### DOCUMENT TEXT

A study designed to determine the most effective timing of rapid-acting insulin analog (Novorapid®) with CSII in children with type 1 diabetes reported that glucose levels 3 h after the meal were lower when the prandial insulin was administered 15 min or immediately before the meal, rather than after the meal (Scaramuzza 2010). Also demonstrated was a significant difference in 1-h postprandial glucose levels, which were significantly higher when the prandial insulin was given after the meal and lowest when the insulin was administered 15 min before the meal. This result occurred even if the blood glucose was in the hypoglycemic range before eating.

Subjects with type 1 diabetes using CSII participated in a crossover study consisting of three treatment arms: delivering rapid-acting insulin analog (glulisine) 20 min before a meal, immediately before the meal, and 20 min after the meal initiation (Cobry 2010). At both 60 and 120 min after meal initiation, the 20-min before-meal insulin arm showed significantly lower glycemic excursions than when the prandial insulin was given immediately before the meal. Glycemic area under the curve was significantly less in the before-meal insulin group than in both the immediately before- or after-meal initiation groups. The authors concluded that although delivering the prandial dose of insulin 20 min before the meal may be inconvenient, it is an important strategy that can result in a reduction of postprandial glucose levels over 180 mg/dL.

Another trial assessed the effect of the rapid-acting insulin analog (aspart) timing on postprandial glucose levels in subjects with type 1 diabetes using CSII when the prandial insulin was administered at 30, 15, or 0 min before mealtime (Luijf 2010). The administration of the prandial insulin 15 min before mealtime resulted in lower postprandial glucose excursions and more time spent in desirable ranges without an increase in hypoglycemia.

Data from these three small studies argue for administration of rapid-acting insulin analogs 15–20 min before the start of the meal. However, larger trials outside the clinical research center are needed to confirm these findings. Tridgell and colleagues proposed progressively longer lag times for rapid-acting prandial and correction dose insulin depending on the degree of hyperglycemia (Tridgell 2010) (see Table 5.4 for lag times for prandial insulin).

Table 5.4 Recommended Insulin Lag Times for Rapid-Acting Insulin Based on Degree of Preprandial Hyperglycemia


When recommending preprandial times, clinical judgment is required in specific patient populations such as young children or the elderly, who do not have predictable food intake (Tridgell 2010). It may be appropriate to give these individuals the dose of prandial insulin during the meal or immediately after the meal to reduce the risk of hypoglycemia. In addition, individuals with delayed gastric emptying may benefit from administration of rapid-acting insulin at the end of the meal or the use of regular insulin 30 min before the start of the meal (see Chapter 18, Nutrition Therapy for Diabetic Gastropathy).

### Dataset excerpts
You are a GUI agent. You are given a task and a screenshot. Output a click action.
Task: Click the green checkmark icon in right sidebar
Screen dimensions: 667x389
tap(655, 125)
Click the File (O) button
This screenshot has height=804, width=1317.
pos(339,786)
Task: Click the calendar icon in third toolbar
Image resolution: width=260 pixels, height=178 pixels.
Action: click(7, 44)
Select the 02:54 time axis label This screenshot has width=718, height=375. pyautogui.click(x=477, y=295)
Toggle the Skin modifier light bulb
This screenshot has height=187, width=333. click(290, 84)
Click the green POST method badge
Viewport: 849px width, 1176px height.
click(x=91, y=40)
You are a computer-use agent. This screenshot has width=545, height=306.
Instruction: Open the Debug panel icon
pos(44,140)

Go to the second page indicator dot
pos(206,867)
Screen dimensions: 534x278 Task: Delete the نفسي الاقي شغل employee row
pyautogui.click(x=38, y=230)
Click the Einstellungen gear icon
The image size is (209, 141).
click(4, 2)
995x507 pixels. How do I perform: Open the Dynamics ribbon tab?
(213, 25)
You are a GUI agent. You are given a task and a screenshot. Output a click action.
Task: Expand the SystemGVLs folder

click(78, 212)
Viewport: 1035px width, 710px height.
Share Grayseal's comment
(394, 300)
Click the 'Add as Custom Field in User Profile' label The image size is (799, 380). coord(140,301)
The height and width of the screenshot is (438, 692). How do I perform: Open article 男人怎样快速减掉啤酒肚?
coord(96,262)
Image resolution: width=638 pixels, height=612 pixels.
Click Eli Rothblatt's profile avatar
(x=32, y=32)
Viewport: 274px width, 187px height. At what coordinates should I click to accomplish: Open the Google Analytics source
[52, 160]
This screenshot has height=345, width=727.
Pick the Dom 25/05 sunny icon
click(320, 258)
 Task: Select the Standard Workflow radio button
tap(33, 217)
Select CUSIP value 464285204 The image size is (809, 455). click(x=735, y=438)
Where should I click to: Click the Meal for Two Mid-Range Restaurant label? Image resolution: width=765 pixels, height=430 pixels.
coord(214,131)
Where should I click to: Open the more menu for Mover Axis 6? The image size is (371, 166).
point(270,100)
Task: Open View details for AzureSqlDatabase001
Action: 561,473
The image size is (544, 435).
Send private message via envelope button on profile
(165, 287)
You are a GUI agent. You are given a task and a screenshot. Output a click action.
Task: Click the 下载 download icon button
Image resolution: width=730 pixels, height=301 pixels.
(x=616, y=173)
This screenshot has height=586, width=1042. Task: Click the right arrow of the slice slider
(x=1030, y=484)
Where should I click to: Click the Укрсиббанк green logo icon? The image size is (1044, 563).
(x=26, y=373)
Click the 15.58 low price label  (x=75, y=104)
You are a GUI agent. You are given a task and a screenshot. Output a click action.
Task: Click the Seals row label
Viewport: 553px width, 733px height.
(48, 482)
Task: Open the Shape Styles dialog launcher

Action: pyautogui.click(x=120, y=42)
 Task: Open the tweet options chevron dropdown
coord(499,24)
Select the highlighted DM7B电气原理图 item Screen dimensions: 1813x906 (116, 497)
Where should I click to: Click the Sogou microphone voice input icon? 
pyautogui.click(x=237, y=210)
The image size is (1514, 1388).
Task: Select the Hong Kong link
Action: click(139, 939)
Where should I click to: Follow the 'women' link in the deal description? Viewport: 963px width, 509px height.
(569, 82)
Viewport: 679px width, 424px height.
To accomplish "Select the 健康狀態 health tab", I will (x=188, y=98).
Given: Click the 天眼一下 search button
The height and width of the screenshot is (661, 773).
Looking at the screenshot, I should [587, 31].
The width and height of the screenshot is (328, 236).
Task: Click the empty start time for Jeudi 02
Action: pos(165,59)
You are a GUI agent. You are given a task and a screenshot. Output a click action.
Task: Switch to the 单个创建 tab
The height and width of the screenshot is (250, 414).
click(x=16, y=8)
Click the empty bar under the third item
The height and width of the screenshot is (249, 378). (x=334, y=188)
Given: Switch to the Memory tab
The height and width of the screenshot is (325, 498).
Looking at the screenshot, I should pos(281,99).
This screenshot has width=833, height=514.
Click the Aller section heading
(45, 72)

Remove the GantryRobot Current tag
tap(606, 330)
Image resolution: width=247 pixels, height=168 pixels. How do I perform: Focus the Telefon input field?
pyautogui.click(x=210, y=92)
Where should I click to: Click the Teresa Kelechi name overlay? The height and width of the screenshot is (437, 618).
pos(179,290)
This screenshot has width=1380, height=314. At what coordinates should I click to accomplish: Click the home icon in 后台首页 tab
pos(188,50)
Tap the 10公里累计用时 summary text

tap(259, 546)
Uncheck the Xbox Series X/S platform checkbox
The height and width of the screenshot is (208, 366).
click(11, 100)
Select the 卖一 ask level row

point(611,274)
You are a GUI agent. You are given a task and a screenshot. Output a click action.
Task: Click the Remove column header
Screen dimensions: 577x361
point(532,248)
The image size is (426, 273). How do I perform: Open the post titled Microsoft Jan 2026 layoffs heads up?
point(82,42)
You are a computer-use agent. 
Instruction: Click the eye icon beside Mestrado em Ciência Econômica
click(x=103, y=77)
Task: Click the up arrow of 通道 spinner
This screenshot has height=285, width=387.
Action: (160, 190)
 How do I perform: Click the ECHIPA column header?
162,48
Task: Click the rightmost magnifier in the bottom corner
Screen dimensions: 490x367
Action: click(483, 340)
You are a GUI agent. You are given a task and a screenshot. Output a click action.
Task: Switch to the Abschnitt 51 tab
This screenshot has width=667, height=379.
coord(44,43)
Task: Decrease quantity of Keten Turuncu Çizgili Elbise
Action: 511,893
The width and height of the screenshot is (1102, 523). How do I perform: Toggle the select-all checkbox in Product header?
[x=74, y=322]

### TASKS TO PERFORM
a: List every source the text on prandial insulin timing cites in parentheses, with each source given once.
b: Continue the text on prandial insulin timing after its final sentence.
You can ignore the dataset excerpts.

### ANSWERS BY ITEM
a: Scaramuzza 2010, Cobry 2010, Luijf 2010, Tridgell 2010

b:
If hypoglycemia is determined before the start of a meal, the individual should treat the low glucose level with a carbohydrate food, inject the prandial insulin, and then eat (Scaramuzza 2010). Others have suggested treating the hypoglycemia and delaying the prandial injection for a brief time (Trigdell 2010). On the basis of clinical experience, the individual could additionally be advised to reduce the prandial insulin dose or instructed to increase carbohydrate food consumed at the meal.

Postprandial Glycemic Control and Diabetes Complications

Diabetes management decisions have traditionally been made using fasting and premeal blood glucose measurements as well as A1C test results. This approach has left many people with diabetes with suboptimal glycemic control because of inadequate control of postprandial hyperglycemia. Postprandial glucose excursions and postprandial hyperglycemia occur frequently in people with diabetes, even when A1C may be <7%, and this result may convey increased risk of cardiovascular morbidity and mortality (Ceriello 2005; Home 2005). Advocates of postprandial monitoring propose that it is critical to the establishment of good glycemic control (Hirsch 2005b; Tridgell 2010), whereas others are not convinced that postprandial SMBG is essential (Buse 2003).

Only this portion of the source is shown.